What is asked: Please pick out each line of the items that contains the word "screenshot", and copy those lines.

Dataset records:
========================

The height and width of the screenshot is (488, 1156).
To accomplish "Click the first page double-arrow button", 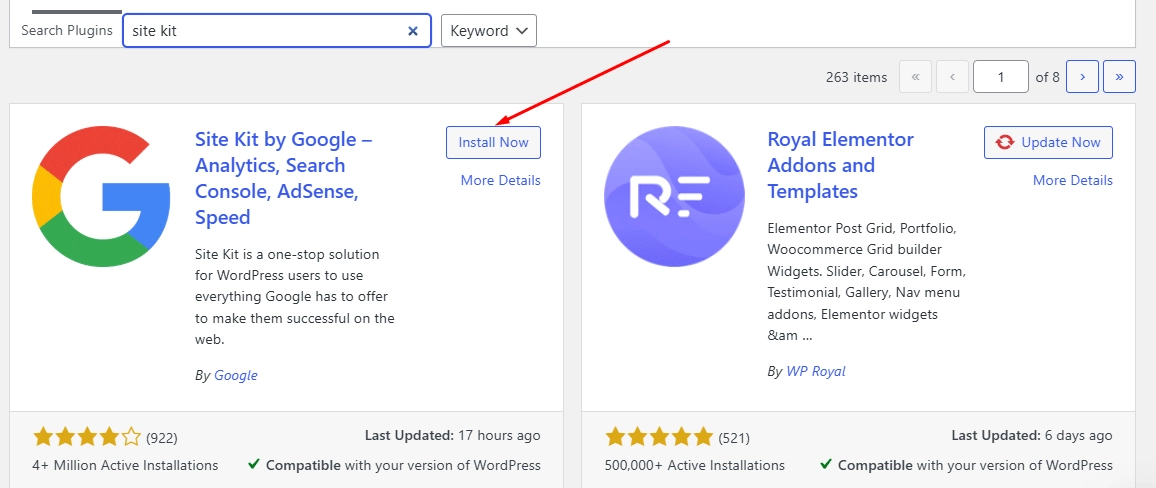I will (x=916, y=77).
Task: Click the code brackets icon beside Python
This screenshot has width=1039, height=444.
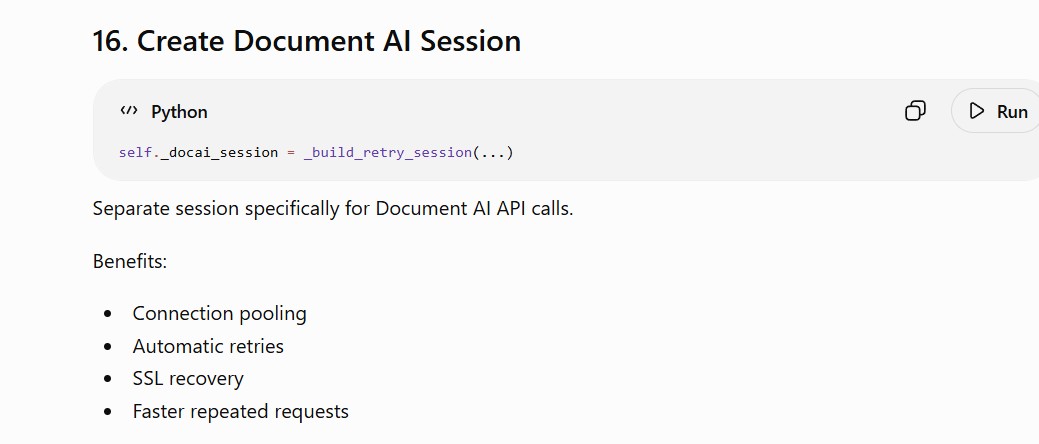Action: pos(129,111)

========================

Written response:
The height and width of the screenshot is (488, 1156).
This screenshot has width=1039, height=444.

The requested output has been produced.